• _Problem details_: Copy out the entries below exactly as they stand, but only from the line containing "Refresh the address" through the line containing "Task: Select the Analysis tab".

Excerpted data: Begin

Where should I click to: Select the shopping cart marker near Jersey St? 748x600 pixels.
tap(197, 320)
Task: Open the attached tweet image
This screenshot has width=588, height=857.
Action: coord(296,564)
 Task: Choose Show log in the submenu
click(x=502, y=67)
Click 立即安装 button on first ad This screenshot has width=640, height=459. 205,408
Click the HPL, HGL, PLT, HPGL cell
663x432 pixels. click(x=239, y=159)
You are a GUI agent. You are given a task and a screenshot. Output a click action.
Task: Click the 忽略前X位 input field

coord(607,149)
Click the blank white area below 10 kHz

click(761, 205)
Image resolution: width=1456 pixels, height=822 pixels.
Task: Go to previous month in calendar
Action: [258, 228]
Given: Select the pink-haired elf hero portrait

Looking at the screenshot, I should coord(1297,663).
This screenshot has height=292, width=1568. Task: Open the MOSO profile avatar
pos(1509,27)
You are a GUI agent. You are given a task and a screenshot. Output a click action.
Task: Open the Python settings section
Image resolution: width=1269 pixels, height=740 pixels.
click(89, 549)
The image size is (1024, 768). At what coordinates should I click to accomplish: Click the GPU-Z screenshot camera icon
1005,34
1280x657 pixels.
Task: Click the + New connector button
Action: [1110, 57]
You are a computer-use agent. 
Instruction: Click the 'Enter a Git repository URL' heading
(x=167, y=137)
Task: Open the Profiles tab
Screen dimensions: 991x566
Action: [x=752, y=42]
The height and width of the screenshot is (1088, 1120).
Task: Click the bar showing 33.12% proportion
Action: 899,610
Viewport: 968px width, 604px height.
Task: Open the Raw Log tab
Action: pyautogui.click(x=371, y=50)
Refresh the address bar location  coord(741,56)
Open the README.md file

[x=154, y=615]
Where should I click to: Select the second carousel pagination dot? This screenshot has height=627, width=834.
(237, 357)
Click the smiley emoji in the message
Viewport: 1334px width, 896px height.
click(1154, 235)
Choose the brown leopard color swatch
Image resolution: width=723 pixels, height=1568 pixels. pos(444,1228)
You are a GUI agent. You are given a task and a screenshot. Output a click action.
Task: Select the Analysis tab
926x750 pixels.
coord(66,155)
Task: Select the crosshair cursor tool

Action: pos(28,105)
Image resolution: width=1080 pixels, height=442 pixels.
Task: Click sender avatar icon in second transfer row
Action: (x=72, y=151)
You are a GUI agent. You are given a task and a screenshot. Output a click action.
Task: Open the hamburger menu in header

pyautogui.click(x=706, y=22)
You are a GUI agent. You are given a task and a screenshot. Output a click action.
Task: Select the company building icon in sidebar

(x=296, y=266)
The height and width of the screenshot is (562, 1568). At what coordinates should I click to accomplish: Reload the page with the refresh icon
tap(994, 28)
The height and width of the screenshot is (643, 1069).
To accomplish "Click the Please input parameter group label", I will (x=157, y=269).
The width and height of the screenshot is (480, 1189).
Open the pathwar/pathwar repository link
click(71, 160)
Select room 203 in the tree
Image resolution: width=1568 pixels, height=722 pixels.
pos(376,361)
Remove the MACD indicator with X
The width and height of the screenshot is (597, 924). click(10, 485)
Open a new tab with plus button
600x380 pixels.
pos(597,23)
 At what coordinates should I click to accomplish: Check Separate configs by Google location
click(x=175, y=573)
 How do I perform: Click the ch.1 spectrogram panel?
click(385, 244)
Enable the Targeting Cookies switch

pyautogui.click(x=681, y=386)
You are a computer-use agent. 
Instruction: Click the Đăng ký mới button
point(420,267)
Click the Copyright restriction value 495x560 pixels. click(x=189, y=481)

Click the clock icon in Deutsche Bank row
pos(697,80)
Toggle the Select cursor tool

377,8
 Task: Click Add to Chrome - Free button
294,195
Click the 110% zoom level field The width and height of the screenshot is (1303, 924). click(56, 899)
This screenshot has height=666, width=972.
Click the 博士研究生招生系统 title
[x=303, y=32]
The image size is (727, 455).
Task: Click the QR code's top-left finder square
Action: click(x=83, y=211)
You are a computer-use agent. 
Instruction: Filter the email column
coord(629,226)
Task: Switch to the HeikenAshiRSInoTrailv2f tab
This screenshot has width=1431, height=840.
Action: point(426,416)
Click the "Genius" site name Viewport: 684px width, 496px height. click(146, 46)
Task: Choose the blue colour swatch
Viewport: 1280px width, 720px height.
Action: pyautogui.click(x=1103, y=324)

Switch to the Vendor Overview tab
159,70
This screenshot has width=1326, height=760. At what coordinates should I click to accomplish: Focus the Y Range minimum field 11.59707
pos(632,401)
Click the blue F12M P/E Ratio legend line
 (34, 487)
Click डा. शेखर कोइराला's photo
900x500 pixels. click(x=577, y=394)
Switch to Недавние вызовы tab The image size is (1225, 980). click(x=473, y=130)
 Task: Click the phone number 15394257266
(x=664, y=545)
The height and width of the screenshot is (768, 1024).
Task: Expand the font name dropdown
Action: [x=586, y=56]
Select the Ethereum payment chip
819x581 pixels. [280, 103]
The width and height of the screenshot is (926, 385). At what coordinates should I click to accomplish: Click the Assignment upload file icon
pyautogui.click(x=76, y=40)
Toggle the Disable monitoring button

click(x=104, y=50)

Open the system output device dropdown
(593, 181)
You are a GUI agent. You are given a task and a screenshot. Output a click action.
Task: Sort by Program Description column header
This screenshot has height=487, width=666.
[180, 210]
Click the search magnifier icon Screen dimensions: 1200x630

Excerpted data: End

• _Output_:
Refresh the address bar location  coord(741,56)
Open the README.md file

[x=154, y=615]
Where should I click to: Select the second carousel pagination dot? This screenshot has height=627, width=834.
(237, 357)
Click the smiley emoji in the message
Viewport: 1334px width, 896px height.
click(1154, 235)
Choose the brown leopard color swatch
Image resolution: width=723 pixels, height=1568 pixels. pos(444,1228)
You are a GUI agent. You are given a task and a screenshot. Output a click action.
Task: Select the Analysis tab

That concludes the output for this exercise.